We recently sat down for a conversation with Professor Judith Gottlieb. We wanted to learn more about her background, find out what brought her to Marygrove, and gain some general insight into the distinguishing features of Marygrove’s online Master of Arts in Teaching online program. -What courses do you teach and how long have you been with the MAT program?
I have been an MAT Mentor since 1999. During my first two years, MAT students from a variety of states and school districts would submit assignments through the US mail, and the collaboration sessions were tape recorded and mailed to mentors. As the Internet grew, MAT changed quickly to a vibrant, collaborative online program!
-Could you say a bit about your professional background? What did you do before you became a professor at Marygrove?
I was a K-6 Science teacher in the Detroit Public Schools, working with culturally diverse urban populations. Science is easily integrated with all areas of the curriculum, and I was able to capture students’ excitement by linking experiments and background information with art, math, and writing. A yearly Science Fair was the culminating highlight of all these curriculum connections. Although teaching in an urban environment presents unique challenges, students are motivated by supportive teachers, such as MAT graduates, who encourage their creativity and value their individuality and strengths.
-What originally drew you to your position at Marygrove College?
As a committed educator, I conducted many parent workshops and teacher training sessions in the community and district. As a result of observing these collaborative activities, a teaching colleague who was also an MAT Mentor, asked if I might be interested in sharing my teaching experience and mentoring other teachers. She invited me to shadow her and her students, and I was immediately drawn to the engaging MAT activities and collaborative format of the MAT program!
-Why do you think teachers should consider pursuing a MAT degree?

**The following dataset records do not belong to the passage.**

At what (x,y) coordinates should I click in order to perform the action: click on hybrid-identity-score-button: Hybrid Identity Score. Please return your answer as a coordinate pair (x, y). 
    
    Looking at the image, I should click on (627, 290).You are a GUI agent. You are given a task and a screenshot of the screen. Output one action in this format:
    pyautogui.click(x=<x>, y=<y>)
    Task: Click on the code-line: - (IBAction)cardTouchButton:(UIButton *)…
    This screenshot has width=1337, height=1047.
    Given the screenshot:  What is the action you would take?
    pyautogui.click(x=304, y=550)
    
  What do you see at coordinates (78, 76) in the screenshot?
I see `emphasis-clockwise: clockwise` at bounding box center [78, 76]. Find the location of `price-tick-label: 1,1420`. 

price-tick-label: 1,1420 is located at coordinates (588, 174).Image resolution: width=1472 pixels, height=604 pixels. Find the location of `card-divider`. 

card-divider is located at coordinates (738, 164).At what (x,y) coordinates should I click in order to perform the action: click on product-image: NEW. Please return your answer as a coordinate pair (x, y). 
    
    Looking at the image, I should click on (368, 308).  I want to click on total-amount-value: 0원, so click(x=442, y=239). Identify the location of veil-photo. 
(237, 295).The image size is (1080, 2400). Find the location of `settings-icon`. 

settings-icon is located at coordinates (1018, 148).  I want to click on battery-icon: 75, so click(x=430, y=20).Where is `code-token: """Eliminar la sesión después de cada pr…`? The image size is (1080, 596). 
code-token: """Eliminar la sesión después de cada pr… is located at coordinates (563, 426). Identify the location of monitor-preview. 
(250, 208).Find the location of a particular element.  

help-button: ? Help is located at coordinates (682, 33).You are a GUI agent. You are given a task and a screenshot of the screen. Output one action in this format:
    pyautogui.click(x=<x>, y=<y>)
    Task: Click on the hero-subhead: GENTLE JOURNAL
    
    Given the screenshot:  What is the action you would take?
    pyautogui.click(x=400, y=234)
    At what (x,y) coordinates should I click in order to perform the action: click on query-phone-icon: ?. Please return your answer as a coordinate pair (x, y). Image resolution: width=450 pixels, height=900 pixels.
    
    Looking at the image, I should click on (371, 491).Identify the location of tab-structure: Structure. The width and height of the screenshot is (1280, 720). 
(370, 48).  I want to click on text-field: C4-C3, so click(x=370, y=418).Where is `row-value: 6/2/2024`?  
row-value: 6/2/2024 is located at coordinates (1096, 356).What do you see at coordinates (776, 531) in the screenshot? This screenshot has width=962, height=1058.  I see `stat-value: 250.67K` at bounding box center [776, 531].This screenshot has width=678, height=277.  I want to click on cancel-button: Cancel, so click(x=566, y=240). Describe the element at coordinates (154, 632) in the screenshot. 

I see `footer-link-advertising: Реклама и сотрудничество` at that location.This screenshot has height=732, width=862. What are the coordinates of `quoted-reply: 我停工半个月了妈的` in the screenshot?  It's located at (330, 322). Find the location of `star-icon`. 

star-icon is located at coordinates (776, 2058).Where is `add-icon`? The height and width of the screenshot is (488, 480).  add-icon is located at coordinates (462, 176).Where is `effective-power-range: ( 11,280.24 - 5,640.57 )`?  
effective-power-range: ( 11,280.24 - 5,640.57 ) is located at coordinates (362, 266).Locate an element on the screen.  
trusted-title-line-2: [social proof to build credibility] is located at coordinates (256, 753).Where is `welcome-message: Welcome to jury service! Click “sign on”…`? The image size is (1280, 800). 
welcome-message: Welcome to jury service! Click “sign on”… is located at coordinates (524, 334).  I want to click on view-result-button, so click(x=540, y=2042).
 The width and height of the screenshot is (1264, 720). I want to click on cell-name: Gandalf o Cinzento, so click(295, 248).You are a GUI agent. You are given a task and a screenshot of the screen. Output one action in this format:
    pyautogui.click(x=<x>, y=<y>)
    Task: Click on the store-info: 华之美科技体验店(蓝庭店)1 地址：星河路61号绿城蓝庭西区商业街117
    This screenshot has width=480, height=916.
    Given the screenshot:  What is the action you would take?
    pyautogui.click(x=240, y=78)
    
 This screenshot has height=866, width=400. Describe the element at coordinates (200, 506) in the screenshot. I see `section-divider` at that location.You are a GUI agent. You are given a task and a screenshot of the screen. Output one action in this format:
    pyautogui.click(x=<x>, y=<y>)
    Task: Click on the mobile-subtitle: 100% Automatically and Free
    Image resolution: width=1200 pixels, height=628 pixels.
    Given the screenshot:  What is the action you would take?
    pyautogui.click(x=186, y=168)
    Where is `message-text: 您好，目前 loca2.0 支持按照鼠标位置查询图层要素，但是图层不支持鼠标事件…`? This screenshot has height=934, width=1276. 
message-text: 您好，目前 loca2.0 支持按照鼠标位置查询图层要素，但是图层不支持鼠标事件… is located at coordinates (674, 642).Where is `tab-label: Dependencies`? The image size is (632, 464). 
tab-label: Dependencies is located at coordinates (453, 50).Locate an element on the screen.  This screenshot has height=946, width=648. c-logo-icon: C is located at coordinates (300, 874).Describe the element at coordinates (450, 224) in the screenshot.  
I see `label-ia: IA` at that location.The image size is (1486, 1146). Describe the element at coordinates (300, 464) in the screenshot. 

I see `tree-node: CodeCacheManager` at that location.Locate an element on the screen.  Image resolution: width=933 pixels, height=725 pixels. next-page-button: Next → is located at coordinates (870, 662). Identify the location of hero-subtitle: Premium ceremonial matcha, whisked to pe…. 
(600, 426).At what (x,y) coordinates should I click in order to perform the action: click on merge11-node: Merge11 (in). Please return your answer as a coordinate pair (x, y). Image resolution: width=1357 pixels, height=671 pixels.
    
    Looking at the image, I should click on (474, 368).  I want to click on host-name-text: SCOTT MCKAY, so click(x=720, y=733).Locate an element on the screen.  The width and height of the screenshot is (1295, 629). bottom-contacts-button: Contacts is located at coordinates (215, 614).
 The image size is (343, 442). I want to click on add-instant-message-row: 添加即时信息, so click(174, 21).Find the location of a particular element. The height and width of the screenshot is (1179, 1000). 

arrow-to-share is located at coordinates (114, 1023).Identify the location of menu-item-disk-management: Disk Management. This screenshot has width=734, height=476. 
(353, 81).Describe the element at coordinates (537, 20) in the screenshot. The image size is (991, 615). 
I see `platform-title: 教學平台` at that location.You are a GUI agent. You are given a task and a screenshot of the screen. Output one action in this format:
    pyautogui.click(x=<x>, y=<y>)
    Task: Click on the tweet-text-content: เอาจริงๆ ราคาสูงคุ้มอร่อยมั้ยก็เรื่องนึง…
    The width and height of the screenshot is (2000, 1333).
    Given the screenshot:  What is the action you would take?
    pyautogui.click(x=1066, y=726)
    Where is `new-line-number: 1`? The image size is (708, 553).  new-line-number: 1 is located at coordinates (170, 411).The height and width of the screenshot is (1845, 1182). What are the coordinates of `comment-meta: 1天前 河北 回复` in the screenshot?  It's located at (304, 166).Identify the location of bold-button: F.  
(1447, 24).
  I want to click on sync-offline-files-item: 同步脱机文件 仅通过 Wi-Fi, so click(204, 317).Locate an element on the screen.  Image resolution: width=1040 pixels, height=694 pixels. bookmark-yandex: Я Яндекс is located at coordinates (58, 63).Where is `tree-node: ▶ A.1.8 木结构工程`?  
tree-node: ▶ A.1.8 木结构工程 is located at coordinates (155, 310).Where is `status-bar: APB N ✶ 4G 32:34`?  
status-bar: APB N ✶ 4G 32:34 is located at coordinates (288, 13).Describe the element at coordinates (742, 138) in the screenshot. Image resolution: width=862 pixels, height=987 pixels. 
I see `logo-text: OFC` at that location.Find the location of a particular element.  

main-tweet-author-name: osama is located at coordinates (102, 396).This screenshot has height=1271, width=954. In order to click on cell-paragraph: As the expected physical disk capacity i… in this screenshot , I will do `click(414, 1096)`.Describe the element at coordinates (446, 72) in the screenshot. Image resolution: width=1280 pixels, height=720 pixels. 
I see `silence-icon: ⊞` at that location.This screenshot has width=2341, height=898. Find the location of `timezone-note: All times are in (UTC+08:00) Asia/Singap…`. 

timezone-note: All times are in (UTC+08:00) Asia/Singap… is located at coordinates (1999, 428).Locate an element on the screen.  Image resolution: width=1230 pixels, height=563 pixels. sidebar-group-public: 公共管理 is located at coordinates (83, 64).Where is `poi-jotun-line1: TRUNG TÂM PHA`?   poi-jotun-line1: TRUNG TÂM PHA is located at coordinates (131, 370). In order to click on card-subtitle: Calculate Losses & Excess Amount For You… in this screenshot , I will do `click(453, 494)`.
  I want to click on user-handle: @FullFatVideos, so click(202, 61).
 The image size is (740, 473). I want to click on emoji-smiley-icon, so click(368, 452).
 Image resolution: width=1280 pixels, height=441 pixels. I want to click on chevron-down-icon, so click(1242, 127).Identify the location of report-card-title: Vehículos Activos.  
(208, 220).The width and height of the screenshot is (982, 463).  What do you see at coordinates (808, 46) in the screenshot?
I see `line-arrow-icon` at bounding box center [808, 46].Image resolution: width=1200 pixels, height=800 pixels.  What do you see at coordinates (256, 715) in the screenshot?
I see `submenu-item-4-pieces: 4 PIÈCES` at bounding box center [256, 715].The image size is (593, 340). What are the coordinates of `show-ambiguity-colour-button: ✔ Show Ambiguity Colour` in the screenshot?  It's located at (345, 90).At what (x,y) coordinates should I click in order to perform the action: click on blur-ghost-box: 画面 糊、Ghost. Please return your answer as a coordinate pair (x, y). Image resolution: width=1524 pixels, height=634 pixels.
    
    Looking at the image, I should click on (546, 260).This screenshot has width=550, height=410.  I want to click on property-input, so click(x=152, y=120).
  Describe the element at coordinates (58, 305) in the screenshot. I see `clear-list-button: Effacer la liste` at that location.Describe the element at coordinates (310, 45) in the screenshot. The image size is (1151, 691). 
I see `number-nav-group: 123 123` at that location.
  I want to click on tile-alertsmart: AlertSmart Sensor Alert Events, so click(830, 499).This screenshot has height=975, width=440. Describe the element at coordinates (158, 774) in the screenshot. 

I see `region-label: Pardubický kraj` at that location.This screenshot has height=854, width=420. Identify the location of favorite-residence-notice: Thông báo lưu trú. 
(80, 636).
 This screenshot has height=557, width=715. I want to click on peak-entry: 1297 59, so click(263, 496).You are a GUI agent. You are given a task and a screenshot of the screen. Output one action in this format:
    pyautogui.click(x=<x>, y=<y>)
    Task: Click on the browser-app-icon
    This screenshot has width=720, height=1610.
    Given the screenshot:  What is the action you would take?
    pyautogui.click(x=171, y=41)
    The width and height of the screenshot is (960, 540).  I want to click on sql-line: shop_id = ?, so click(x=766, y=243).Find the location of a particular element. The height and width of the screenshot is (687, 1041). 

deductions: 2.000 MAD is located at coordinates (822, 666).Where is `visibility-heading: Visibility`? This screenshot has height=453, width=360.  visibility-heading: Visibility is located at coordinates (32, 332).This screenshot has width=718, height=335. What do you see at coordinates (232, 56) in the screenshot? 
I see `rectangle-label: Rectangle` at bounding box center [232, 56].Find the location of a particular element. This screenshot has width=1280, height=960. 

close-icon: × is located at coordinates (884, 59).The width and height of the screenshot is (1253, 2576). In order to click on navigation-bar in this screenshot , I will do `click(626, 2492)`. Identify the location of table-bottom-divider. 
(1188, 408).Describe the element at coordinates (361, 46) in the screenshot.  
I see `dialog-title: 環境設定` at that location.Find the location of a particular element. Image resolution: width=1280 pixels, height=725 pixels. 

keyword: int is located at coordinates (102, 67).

The MAT program fosters teachers’ professional growth via research-based approaches to instruction, and global perspectives developed as a result of the collaborative relationships built in the online MAT format. The courses build skills and knowledge in leadership, assessment, differentiated instruction, content area expertise, backwards design, and action research. Teachers universally testify in their final Capstone project about their increased level of confidence, leadership abilities, expertise in evidenced-based instruction, and strategies for motivating students!
-There are many, many online MAT programs out there. What distinguishes Marygrove’s MAT program from all of the others?
A major strength of the MAT curriculum is the performance-based approach to coursework. All of the assignments and learning tasks are correlated with real life applications that teachers can use immediately in their classrooms to improve instruction and enhance student success. Further, the MAT program is unique in its philosophical base. As part of developing professional expertise, all of the coursework has a self-reflection component that is correlated with the theme of “being a contribution” to students, families, peers, community, and ultimately society as a whole.
-What do you find most rewarding about teaching at Marygrove?
I have the pleasure of sharing knowledge, as well as coaching and interacting with students, as a facilitator of their educational goals and professional growth. I am continuously inspired to be part of this cycle of growth, and energized by the commitment and actions of engaged and inspired teachers!
-Marygrove’s mission is guided by “the three C’s”—competence, commitment, compassion. The college also has a tradition of serving underprivileged and underrepresented students. How does this tradition and mission come into play in the MAT program?
Since the philosophical underpinnings of the MAT program are rooted in the teacher’s role as a contributor to their students and society, the cycle of support and knowledge they provide to a variety of communities is ultimately based in, and reflective of, the high levels of competence, commitment, and compassion honed in the MAT program. As integral members of professional learning communities within schools and districts, the traits of competence, commitment, and compassion are translated into leadership actions by MAT graduates, impacting diverse socioeconomic groups and cultures around the United States, as well as abroad.